Pennrose has been building affordable housing throughout the United States since 1971. When the company sought to transform College Creek Terrace, it needed a bank that could do more than simply provide financing. It required a partner that understood the project from a business standpoint and from a community standpoint, one who recognized its significance and complexities, and who would help see it through. It made sense to go with a bank that had delivered in the past.
“We’ve done so many deals with Capital One Community Finance, that it’s just a very easy process to go through,” explains Ivy Dench-Carter, Regional Vice President at Pennrose. “I can’t think of a better adjective than ‘easy.’ It’s very a good relationship.

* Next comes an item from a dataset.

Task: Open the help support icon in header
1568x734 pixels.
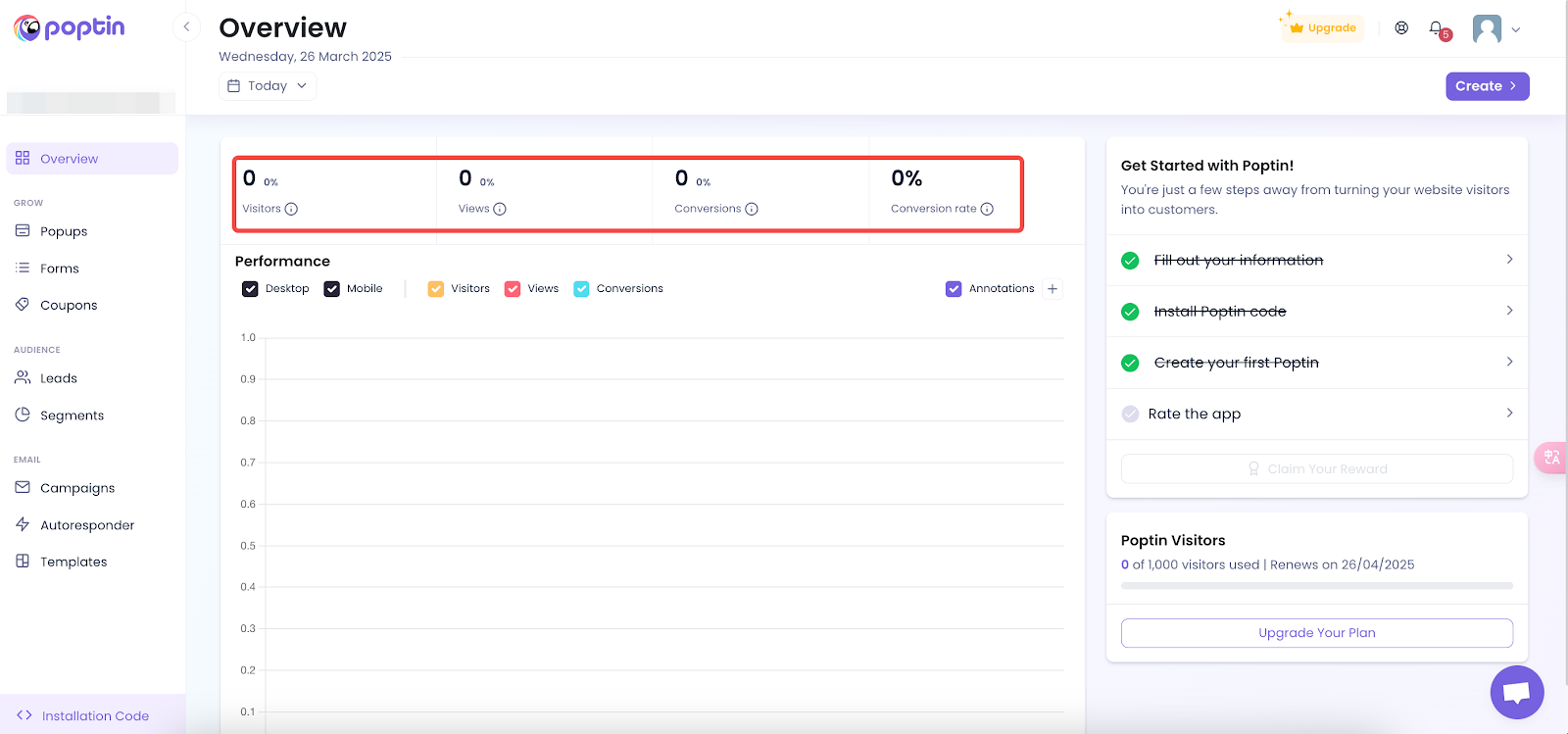Action: [1401, 28]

They know us; they know our business.”
Capital One was eager to participate, knowing this relationship would help people obtain safe, affordable housing at a time when housing costs are continuing to rise across the country. Capital One provided an $8.6 million Low Income Housing Tax Credit (LIHTC) equity investment and a $3 million construction loan for Phase II and a $9 million LIHTC equity investment, a $3.5 million construction loan and a $1.4 million permanent loan for Phase III for a total of 124 affordable units.
Once funding was secured, Pennrose reached out to the community to gain support. “The residents wanted us to rehab those units because of their historical significance,” Ivy says. However, Pennrose was concerned that a rehab would not deliver the upgrades needed to make the project a success. Instead, the company showed residents what an actual rehabbed unit would look like, compared to the potential of a rebuilt unit. “Based on that exercise we got one hundred percent support to tear it down and build new,” Ivy says. “What we did is actually keep as much of the original footprints of the buildings as possible. We really tried to keep the flavor of the old buildings and keep the historical charm that was there.”
A stable home helps resident build a new life
Mike Somerville, a 44-year old electrician, knows the development well. “I saw these places before they were remodeled. It was terrible. I hung out here when I was a young man,” he explained, alluding to a turbulent period he went through when younger. In fact, Mike still carries with him a bullet in his back from when he was shot at 18 years old. “It was close to my spinal cord, but it's still in there.”
Having experienced ups and downs in life, Mike trained to work as an electrician. He put himself on a waiting list to get into Obery Court, a place that he’d seen completely reborn from when he was a young man in the streets. Now, as a new Obery Court resident, he went from sleeping in a rented bedroom with his son, to having a brand-new townhouse that he calls “beautiful.” It has two bedrooms, a half bath downstairs, a full bath upstairs, and a spacious kitchen, where he and his son can cook. Which, as it turns out, is a deeply important part of the Somerville family. “It’s in our blood, man! ...My mom, she cooks, my sisters, too.”
It’s been a blessing to think of where we came from, to where we are now. — Mike Somerville
He talks about the special family recipes that have been passed down. “My mom showed us how to make these stuffed shrimp and stuffed fish. Stuff ‘em with crabmeat,” he says. “And then there’s macaroni and cheese. And people love her potato salad.” It’s no surprise that Mike Jr. not only goes to vocational school for cooking, but that’s what he’ll be doing in the Army – he’s already enlisted.
Mike’s appreciation extends beyond his own unit; it’s for the entire Obery Court and College Creek community. “The neighborhood is so quiet and peaceful. Our neighbors’ kids are out here playing, that’s the extent of the noise,” he explains. “I love it here. I don’t have any issues. I have very friendly neighbors. We talk every day. We speak. When it snows, we shovel each other out. You don’t have to worry about neighbors taking your parking spaces.
“It’s been a blessing to think of where we came from, to where we are now,” he adds.